It is likely that FOXM1b and FOXM1c have common transcriptional targets, given the similarities of the proteins as well as data showing that both isoforms can target oncogenic DLX1 in ovarian cancer cells [224]. In addition, our recent isoform-specific overexpression and RNA-sequencing (RNA-seq) study revealed a number of common transcriptional targets between FOXM1b and FOXM1c, as well as some distinct targets [27]. Predictably, gene expression changes were largely absent from FOXM1a overexpressing cells [27] and this is consistent with its reported transcriptional incompetence [12].

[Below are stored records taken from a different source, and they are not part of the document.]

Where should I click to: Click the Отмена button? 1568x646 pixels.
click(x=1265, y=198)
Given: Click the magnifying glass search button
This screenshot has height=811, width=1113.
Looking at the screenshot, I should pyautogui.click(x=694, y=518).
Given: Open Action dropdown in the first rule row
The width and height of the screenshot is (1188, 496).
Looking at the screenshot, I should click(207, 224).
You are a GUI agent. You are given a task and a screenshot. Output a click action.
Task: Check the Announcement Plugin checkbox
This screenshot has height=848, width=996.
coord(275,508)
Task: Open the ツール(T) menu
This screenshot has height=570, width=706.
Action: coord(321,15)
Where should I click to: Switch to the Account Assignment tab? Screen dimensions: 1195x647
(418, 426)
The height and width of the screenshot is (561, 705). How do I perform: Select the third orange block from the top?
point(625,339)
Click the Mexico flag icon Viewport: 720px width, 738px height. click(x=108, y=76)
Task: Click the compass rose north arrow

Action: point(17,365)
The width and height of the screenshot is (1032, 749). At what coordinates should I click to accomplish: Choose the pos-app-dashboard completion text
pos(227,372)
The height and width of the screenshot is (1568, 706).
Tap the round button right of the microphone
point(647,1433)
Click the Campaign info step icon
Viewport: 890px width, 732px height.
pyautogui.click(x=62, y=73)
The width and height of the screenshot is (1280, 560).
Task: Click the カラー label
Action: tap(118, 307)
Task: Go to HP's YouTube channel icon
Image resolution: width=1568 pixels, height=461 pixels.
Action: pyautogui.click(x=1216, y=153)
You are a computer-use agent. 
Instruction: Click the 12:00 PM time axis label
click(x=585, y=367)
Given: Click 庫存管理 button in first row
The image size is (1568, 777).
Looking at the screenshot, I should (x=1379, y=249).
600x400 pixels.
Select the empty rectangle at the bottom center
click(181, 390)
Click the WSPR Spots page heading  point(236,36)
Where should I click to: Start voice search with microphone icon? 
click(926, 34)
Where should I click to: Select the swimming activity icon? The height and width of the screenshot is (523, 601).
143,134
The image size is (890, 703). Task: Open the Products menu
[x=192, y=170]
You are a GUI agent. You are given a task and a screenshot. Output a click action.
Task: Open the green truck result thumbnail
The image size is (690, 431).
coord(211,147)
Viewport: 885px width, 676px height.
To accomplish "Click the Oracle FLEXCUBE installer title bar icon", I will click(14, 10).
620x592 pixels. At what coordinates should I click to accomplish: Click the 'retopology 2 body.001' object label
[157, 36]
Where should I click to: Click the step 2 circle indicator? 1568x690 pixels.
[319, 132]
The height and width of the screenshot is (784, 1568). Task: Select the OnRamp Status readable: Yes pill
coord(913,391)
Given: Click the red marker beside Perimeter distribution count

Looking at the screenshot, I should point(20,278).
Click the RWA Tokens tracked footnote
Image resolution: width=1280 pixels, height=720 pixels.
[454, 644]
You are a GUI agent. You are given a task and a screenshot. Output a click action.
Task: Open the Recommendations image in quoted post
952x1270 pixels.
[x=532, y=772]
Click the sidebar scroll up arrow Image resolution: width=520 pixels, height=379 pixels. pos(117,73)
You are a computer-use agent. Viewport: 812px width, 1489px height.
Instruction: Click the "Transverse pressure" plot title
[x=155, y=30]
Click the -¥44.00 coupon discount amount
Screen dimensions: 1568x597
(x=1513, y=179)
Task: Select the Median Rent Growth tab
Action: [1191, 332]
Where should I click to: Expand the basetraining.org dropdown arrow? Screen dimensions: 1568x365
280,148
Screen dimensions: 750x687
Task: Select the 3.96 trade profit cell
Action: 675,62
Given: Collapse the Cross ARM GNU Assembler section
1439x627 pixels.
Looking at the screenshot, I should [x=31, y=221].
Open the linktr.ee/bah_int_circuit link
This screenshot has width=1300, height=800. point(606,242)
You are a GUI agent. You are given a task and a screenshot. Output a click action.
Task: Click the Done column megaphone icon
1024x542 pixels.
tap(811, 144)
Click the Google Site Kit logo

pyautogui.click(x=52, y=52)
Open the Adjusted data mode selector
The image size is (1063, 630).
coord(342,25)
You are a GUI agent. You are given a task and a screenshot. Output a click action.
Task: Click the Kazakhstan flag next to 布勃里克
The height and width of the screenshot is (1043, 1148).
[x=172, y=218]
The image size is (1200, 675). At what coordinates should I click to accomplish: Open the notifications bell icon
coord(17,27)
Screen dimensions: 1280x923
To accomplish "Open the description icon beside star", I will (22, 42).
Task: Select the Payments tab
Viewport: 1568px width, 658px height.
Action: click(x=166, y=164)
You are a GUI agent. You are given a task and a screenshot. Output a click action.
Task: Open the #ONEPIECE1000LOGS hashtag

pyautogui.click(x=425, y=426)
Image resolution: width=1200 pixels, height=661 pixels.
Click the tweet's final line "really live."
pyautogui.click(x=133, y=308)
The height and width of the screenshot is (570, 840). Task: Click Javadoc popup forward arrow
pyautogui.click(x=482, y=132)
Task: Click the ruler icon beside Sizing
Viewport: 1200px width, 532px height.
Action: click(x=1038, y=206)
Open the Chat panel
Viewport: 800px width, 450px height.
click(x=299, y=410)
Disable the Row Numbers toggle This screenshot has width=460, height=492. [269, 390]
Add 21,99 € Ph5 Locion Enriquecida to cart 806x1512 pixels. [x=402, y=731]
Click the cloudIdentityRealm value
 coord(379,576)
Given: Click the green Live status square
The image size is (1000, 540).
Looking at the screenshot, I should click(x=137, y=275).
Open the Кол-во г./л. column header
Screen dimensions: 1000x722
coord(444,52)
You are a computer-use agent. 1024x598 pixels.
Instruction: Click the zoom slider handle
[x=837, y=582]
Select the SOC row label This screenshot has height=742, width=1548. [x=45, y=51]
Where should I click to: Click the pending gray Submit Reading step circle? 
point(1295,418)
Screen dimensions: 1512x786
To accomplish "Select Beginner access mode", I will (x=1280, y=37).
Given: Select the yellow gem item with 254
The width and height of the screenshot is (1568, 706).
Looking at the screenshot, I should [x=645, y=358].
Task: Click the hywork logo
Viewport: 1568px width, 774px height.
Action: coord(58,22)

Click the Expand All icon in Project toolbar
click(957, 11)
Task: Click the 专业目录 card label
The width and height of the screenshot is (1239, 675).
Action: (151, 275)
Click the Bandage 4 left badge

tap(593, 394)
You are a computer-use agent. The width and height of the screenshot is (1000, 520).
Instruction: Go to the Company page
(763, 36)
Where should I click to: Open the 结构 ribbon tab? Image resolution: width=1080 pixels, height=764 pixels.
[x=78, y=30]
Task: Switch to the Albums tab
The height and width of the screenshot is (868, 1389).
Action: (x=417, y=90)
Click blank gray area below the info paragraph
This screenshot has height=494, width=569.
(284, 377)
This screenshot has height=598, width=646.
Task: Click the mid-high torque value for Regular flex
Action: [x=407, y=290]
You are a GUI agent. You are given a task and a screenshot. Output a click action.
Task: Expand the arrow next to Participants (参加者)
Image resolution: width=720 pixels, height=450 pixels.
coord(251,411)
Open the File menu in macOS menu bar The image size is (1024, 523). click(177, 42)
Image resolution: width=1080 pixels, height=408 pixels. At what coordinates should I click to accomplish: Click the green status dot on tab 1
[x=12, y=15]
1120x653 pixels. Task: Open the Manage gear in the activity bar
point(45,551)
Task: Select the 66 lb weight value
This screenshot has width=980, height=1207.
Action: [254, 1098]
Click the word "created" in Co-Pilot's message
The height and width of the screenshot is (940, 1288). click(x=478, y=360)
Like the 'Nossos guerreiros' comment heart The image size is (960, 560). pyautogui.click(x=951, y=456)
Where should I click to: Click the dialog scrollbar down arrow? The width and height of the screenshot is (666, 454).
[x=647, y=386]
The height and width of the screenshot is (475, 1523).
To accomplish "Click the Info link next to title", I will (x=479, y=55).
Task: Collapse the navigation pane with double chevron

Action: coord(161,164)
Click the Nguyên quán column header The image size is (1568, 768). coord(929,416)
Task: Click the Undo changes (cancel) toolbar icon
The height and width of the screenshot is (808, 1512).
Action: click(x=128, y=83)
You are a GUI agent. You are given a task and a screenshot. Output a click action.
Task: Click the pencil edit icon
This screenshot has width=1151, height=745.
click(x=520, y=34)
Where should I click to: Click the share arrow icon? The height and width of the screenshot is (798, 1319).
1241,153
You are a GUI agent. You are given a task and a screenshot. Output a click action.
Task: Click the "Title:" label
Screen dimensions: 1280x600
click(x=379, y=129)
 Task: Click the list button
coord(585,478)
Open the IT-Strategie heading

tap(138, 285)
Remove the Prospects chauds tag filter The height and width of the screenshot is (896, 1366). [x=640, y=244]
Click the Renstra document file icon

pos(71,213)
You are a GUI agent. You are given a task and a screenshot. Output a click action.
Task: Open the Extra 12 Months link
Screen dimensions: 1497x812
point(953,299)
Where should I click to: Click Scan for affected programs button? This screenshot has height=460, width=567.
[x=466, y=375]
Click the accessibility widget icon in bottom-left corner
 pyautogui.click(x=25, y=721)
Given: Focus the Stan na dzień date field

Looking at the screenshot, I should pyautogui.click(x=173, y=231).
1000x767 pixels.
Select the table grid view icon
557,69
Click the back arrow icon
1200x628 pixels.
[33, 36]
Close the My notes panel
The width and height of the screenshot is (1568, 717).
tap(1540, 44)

Some studies suggest that FOXM1b and FOXM1c expression may have distinct phenotypic consequences. Previous work in several cancer cell lines, including the ovarian cancer cell line A2780/CP70, observed that FOXM1b had a higher transforming ability than FOXM1c and this is as measured by anchorage-independent growth [322]. However, another study reported that FOXM1c promoted proliferation, migration, and invasion, while FOXM1b only promoted cell migration and invasion in EOC cells [206]. In a study of the newly EOC-derived cell lines EOC-CC1 and OSPC2, higher amounts of FOXM1c than FOXM1b expression were detected (which matched their original clinical biopsy specimens) [222]. In this study, the highest amount of FOXM1c compared to FOXM1b expression was found in OSPC2 cells from patient ascites [222]; this suggests that FOXM1c may be upregulated when cells have adopted a mesenchymal (metastatic) phenotype. Therefore, while FOXM1b and FOXM1c are both able to promote oncogenic phenotypes, FOXM1c may promote more proliferative and metastatic phenotypes and, due to its higher relative expression [27,127], FOXM1c may be the most relevant isoform to overexpress and model in ovarian cancer investigations.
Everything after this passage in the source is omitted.